Exercise details =>
Please revise the lines below, from the line containing "Task: Open three-dot" down to the line containing "Open Filter Recording", replacing "dropdown" with "drop-down list" and changing nothing else. Return only those lines.

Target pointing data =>
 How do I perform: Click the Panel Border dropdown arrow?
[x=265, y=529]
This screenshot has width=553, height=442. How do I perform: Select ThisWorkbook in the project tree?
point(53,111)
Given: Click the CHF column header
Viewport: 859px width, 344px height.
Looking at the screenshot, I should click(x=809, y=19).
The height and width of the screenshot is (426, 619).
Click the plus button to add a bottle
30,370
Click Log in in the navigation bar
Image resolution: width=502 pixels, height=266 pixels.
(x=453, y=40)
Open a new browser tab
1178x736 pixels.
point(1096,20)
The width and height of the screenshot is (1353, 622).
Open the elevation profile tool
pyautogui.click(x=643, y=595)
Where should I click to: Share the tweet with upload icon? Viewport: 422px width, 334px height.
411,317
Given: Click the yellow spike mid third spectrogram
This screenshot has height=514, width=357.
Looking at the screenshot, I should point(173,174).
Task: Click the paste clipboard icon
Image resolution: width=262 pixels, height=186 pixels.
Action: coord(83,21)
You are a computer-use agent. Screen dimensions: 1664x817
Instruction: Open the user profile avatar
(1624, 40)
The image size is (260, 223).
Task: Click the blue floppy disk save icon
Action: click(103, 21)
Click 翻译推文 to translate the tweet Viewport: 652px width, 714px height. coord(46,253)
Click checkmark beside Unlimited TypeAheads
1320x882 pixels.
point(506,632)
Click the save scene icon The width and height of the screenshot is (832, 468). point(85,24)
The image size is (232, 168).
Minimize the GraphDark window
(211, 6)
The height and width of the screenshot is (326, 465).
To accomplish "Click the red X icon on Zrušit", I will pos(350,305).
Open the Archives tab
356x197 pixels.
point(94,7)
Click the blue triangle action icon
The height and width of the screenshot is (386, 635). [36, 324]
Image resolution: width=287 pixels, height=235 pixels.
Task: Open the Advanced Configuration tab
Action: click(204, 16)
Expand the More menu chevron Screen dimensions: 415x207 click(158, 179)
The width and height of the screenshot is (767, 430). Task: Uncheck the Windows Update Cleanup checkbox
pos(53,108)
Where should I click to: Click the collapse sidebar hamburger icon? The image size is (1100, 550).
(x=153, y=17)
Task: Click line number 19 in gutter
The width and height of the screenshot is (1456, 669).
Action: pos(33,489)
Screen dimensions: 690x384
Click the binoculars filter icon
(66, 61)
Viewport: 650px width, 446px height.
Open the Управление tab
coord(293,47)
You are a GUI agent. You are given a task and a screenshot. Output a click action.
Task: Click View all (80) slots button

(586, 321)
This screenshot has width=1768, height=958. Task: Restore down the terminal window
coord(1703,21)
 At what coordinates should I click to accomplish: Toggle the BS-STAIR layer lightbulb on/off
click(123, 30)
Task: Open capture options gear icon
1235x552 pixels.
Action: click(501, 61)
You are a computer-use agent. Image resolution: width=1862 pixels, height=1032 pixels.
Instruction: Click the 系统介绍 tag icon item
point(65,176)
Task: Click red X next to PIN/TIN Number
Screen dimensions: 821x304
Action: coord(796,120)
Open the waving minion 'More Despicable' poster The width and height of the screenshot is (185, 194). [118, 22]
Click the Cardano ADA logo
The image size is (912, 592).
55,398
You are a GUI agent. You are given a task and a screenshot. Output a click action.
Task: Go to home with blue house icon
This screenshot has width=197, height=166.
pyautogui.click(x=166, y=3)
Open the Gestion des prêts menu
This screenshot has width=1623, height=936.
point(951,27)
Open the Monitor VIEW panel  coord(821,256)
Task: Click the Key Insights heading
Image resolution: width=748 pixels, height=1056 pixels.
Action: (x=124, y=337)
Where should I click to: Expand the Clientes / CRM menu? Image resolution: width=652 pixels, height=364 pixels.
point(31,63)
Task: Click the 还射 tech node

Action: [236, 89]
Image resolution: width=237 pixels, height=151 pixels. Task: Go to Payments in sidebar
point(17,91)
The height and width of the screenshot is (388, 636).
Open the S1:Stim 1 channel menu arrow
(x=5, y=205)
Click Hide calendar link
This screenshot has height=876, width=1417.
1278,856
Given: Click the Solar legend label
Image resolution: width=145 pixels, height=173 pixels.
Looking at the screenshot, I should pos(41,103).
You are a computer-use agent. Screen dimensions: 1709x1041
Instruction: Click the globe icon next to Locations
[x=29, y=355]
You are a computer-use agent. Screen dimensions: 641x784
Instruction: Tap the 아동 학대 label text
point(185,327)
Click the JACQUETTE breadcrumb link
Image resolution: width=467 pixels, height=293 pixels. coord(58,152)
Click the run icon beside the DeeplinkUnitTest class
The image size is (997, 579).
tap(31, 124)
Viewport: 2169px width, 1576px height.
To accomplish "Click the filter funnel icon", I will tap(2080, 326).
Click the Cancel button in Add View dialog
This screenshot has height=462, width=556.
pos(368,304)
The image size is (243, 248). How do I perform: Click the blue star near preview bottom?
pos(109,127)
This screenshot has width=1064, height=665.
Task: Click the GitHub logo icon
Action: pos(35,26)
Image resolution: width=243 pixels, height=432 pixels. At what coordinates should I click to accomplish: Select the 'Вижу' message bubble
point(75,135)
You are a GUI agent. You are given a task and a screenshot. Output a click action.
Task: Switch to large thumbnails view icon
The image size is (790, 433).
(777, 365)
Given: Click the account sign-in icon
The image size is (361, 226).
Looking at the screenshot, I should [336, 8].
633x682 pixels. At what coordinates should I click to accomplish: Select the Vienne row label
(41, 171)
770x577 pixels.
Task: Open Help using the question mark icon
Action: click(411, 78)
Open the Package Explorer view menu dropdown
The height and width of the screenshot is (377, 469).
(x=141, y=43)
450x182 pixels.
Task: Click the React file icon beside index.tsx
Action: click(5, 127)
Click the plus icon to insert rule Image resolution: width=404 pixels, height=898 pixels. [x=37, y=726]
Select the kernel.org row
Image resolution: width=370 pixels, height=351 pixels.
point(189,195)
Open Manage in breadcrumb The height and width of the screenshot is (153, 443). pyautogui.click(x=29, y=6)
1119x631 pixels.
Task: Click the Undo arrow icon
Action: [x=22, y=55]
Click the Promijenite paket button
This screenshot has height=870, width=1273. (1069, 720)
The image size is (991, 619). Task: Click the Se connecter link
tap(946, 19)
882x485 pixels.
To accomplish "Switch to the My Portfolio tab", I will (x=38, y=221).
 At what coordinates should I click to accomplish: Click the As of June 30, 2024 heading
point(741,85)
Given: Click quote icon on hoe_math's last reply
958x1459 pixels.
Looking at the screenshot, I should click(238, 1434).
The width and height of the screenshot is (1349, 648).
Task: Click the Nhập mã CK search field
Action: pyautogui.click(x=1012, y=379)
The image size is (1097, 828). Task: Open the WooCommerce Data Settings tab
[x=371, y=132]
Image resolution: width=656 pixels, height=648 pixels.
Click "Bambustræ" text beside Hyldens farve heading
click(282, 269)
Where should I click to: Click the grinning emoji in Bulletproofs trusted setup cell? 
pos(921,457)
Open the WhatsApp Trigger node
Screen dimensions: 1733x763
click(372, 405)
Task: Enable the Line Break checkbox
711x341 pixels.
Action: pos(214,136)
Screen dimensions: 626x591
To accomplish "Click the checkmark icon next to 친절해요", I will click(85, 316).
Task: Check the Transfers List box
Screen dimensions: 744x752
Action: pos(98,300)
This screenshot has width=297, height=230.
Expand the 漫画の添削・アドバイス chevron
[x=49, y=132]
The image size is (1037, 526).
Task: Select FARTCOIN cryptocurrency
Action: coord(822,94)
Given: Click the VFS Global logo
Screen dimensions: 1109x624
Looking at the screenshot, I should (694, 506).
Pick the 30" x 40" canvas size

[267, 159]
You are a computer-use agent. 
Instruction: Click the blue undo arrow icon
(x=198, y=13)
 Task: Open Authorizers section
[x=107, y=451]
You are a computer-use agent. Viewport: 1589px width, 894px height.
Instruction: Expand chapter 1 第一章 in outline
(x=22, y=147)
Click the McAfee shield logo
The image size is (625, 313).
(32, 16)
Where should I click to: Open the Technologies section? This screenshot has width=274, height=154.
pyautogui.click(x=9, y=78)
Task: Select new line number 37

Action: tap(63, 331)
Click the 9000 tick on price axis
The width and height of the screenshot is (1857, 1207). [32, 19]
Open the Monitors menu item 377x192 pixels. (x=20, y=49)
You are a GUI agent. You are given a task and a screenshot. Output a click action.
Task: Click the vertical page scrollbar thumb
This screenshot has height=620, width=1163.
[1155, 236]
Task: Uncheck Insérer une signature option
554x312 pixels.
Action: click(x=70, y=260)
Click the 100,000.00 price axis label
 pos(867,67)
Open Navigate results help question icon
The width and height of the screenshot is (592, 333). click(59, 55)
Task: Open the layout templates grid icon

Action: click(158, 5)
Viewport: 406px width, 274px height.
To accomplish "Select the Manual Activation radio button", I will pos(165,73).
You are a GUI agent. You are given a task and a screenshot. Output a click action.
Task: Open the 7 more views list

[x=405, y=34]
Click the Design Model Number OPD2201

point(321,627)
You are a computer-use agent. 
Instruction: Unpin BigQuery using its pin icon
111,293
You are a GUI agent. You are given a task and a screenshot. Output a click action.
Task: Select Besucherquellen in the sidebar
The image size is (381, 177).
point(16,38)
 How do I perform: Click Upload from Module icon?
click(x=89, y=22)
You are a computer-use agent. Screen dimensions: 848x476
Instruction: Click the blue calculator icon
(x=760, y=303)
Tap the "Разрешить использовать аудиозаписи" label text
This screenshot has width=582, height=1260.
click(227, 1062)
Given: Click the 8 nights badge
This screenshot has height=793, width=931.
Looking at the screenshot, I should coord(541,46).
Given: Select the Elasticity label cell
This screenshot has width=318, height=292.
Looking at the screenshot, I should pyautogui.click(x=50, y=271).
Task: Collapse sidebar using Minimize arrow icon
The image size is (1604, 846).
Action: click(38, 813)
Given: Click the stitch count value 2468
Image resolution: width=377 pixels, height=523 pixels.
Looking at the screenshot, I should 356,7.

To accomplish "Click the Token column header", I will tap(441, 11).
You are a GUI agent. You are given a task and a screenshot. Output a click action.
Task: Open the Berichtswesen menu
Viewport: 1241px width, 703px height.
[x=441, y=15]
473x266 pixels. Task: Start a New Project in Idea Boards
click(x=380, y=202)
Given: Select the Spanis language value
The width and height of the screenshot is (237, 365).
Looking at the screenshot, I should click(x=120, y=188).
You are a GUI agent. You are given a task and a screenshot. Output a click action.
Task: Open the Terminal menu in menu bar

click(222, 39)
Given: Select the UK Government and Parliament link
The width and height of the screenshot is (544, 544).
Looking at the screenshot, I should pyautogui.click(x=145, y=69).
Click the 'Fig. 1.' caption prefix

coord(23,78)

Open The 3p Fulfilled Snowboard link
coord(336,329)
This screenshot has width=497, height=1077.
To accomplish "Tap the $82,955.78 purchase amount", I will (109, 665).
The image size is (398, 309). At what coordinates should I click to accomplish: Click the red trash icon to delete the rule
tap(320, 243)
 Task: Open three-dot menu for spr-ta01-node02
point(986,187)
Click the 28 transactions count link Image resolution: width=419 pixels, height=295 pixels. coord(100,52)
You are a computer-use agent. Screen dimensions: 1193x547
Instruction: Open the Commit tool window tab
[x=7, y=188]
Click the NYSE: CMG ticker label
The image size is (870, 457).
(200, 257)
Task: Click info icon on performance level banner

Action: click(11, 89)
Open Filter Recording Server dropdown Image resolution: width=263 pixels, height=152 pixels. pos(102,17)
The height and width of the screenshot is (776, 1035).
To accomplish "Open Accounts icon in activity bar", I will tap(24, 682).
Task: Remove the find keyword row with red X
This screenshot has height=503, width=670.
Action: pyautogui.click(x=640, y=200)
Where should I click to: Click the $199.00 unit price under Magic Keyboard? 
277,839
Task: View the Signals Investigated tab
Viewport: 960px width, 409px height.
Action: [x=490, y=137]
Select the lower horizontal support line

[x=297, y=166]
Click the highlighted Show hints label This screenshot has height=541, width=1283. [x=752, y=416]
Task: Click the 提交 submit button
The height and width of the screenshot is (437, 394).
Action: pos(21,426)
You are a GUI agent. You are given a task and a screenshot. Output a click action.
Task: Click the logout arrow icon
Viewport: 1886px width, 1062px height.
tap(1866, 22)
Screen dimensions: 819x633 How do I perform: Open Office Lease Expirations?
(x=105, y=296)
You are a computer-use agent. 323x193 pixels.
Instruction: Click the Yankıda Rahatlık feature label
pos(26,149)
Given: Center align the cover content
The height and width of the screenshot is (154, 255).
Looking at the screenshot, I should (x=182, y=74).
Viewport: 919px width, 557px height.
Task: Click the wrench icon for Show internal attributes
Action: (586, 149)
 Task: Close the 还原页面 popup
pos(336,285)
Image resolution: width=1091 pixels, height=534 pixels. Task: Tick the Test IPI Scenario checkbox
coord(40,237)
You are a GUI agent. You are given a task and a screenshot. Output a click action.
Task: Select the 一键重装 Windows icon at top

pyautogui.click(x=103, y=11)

Response to this task =>
 Task: Open three-dot menu for spr-ta01-node02
point(986,187)
Click the 28 transactions count link Image resolution: width=419 pixels, height=295 pixels. coord(100,52)
You are a computer-use agent. Screen dimensions: 1193x547
Instruction: Open the Commit tool window tab
[x=7, y=188]
Click the NYSE: CMG ticker label
The image size is (870, 457).
(200, 257)
Task: Click info icon on performance level banner

Action: click(11, 89)
Open Filter Recording Server drop-down list Image resolution: width=263 pixels, height=152 pixels. pos(102,17)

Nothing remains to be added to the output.